* _GIVEN REQUEST 1_: Identify each line in the records below that contains the word "perform", and copy those lines.

* _SELECTED PASSAGE_:
* BEGIN *

Sports

It’s Time – Show Your Colors

Here we are. Showdown after showdown. Mano e mano. Grab your seat and hold on. Drama, tragedy, glory will unfold countless times over the next two weeks. It’s Winter Olympics time again. All they hype, the self-induced pressure, the realization of representing your country.

If you think about it, most of these athletes are doing this all season. Dozens of races and competitions. This is just another competition in a long list over a taxing season. Can you really make this into something special, bringing something extra when you’ve already endured three months of a season and have two more to go? What will you do – treat it as something out of the ordinary, or as just another race?

Well, it depends. There are philosophies for both approaches. Although the PR guys and gals want you to tell the world it’s special, a once in a lifetime opportunity to compete here, some don’t want to treat it that way. It puts too much stress on a single result. Making it out to be a make-or-break event for a whole season is neither fair nor realistic.

Treating it as if it’s another yearly world championship is probably fair, but again, it’s only one event. Many want to base the success of a career on Olympic results, like winning Super Bowls, or golf and tennis major tournaments. Yes, it’s a big deal, but there are so many variables under no one’s control – visibility, temperature, snow conditions, changing wind, which nation’s coach sets the course to favor their team’s strengths. Then there’s what bib number you draw – no one wants to be first, nor do you want to be more than 15th.

All that said, it is important. It is a major goal, but it’s not the be all, end all. Still, we love to see these athletes compete on these big stages. There is nothing bigger, nothing that can make a career, nothing that most people love more than winning a gold medal.

And for those who admit it does mean more, the heroics of extraordinary efforts touch our hearts. Lindsey Vonn comes immediately to mind.

* END *

* _Dataset items_:

* BEGIN *

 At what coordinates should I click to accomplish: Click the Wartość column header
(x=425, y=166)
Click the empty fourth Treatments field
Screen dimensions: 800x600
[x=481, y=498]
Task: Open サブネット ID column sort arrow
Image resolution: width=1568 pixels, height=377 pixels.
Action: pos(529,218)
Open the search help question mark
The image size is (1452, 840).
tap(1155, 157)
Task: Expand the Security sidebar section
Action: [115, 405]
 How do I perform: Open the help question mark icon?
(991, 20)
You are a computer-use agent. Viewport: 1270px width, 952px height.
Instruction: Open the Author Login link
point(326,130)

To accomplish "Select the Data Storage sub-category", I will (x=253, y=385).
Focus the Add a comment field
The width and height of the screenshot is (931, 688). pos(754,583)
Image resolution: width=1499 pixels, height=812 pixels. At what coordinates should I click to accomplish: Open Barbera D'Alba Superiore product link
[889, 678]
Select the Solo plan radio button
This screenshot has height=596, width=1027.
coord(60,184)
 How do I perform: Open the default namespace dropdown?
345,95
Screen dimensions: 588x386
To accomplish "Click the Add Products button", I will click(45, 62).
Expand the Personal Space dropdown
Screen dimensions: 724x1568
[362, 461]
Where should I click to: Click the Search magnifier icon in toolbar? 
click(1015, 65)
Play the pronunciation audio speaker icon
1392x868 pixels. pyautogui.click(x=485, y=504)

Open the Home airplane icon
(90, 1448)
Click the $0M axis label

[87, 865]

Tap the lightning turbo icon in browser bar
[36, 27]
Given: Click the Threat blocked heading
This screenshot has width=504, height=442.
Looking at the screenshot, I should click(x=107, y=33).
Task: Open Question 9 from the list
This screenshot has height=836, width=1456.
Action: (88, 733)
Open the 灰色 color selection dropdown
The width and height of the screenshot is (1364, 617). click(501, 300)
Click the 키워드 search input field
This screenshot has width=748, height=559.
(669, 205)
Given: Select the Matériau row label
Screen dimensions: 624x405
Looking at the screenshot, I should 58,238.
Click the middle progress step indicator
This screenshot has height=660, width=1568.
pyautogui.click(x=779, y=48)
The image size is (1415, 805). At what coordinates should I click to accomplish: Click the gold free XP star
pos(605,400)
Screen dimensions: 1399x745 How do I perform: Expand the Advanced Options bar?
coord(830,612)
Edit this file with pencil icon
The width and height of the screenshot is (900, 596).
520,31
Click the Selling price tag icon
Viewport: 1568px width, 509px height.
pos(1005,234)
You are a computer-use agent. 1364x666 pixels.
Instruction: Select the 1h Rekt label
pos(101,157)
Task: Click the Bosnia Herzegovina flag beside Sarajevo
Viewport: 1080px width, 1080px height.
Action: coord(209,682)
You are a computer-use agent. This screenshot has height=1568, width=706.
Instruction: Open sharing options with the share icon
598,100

* END *

* _GIVEN REQUEST 2_: Give the Winter Olympics piece above again in full, word for word.

* _FULL ANSWER 1_:
 How do I perform: Open the help question mark icon?
 How do I perform: Open the default namespace dropdown?
Screen dimensions: 1399x745 How do I perform: Expand the Advanced Options bar?

* _FULL ANSWER 2_:
Sports

It’s Time – Show Your Colors

Here we are. Showdown after showdown. Mano e mano. Grab your seat and hold on. Drama, tragedy, glory will unfold countless times over the next two weeks. It’s Winter Olympics time again. All they hype, the self-induced pressure, the realization of representing your country.

If you think about it, most of these athletes are doing this all season. Dozens of races and competitions. This is just another competition in a long list over a taxing season. Can you really make this into something special, bringing something extra when you’ve already endured three months of a season and have two more to go? What will you do – treat it as something out of the ordinary, or as just another race?

Well, it depends. There are philosophies for both approaches. Although the PR guys and gals want you to tell the world it’s special, a once in a lifetime opportunity to compete here, some don’t want to treat it that way. It puts too much stress on a single result. Making it out to be a make-or-break event for a whole season is neither fair nor realistic.

Treating it as if it’s another yearly world championship is probably fair, but again, it’s only one event. Many want to base the success of a career on Olympic results, like winning Super Bowls, or golf and tennis major tournaments. Yes, it’s a big deal, but there are so many variables under no one’s control – visibility, temperature, snow conditions, changing wind, which nation’s coach sets the course to favor their team’s strengths. Then there’s what bib number you draw – no one wants to be first, nor do you want to be more than 15th.

All that said, it is important. It is a major goal, but it’s not the be all, end all. Still, we love to see these athletes compete on these big stages. There is nothing bigger, nothing that can make a career, nothing that most people love more than winning a gold medal.

And for those who admit it does mean more, the heroics of extraordinary efforts touch our hearts. Lindsey Vonn comes immediately to mind.